+++ Data

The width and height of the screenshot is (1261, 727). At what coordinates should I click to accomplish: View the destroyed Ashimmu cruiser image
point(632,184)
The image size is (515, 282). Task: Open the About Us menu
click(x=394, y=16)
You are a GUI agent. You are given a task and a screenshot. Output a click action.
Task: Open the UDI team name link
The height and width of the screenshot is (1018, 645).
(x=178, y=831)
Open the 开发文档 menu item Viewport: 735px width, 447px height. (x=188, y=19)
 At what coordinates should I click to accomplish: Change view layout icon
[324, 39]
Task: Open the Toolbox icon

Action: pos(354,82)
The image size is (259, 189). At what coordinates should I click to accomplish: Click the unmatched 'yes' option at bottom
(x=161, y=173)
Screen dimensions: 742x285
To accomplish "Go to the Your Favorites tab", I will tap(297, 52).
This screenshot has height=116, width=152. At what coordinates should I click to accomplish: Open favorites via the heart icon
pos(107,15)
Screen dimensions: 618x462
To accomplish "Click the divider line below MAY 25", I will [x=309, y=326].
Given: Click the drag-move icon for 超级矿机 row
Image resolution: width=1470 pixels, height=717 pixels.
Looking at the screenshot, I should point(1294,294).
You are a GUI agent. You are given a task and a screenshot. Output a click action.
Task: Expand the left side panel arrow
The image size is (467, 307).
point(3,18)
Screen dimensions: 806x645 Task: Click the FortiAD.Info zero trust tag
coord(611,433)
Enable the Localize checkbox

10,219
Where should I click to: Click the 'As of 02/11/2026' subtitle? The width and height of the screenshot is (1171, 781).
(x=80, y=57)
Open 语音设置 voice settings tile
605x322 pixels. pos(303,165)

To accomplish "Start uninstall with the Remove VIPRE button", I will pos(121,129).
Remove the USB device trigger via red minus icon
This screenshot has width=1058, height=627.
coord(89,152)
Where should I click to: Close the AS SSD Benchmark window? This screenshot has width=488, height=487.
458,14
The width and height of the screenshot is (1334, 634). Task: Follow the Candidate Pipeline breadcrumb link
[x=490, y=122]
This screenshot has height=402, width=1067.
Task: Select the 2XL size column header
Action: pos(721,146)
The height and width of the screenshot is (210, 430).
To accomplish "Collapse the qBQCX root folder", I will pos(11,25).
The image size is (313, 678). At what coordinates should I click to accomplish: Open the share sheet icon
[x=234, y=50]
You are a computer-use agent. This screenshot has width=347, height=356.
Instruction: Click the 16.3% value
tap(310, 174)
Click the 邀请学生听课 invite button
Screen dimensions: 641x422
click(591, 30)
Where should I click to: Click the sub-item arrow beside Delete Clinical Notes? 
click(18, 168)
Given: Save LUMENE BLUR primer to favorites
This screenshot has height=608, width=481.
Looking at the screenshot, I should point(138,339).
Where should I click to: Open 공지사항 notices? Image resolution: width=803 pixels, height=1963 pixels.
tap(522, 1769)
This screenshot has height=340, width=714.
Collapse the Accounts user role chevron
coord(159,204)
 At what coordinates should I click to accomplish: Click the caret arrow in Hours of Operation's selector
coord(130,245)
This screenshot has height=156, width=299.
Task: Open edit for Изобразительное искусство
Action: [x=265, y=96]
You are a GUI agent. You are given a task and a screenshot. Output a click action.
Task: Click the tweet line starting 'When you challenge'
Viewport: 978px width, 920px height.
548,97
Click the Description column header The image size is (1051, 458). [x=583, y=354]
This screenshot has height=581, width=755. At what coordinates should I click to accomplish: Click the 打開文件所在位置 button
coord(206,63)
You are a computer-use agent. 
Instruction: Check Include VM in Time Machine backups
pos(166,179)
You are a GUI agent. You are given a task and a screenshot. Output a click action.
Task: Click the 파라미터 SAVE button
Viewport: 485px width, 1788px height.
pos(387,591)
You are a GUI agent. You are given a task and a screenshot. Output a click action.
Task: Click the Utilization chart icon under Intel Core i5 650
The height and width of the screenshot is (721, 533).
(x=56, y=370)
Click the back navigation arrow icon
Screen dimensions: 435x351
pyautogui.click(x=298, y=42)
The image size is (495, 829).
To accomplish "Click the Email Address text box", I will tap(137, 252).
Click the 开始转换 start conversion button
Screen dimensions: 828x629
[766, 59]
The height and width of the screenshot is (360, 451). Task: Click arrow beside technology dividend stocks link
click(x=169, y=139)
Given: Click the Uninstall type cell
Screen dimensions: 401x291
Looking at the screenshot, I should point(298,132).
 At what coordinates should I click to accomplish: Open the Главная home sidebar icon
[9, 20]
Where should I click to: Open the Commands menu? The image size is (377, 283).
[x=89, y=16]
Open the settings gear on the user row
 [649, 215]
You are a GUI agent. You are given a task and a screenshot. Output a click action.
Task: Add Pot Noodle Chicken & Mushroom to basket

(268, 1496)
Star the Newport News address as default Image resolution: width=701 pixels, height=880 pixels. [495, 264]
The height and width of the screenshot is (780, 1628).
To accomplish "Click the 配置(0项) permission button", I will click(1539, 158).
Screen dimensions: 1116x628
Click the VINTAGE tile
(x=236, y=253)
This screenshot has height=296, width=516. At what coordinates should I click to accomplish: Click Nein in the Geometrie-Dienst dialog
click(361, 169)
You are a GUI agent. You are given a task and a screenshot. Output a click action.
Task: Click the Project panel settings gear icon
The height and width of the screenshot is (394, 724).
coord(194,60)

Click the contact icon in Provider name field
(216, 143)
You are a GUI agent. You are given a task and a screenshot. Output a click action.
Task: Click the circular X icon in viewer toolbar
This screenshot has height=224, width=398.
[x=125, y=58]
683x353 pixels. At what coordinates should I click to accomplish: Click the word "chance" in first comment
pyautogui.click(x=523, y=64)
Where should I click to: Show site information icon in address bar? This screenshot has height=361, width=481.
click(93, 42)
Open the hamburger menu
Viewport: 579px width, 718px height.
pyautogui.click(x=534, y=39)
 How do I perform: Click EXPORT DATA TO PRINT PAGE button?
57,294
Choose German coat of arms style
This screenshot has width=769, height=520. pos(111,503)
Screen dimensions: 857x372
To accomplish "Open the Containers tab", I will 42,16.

++++++

Aim of the task:
Retrieve each line of the data in which the word "computer" can be found.

Result:
You are a computer-use agent. This screenshot has width=347, height=356.
You are a computer-use agent. 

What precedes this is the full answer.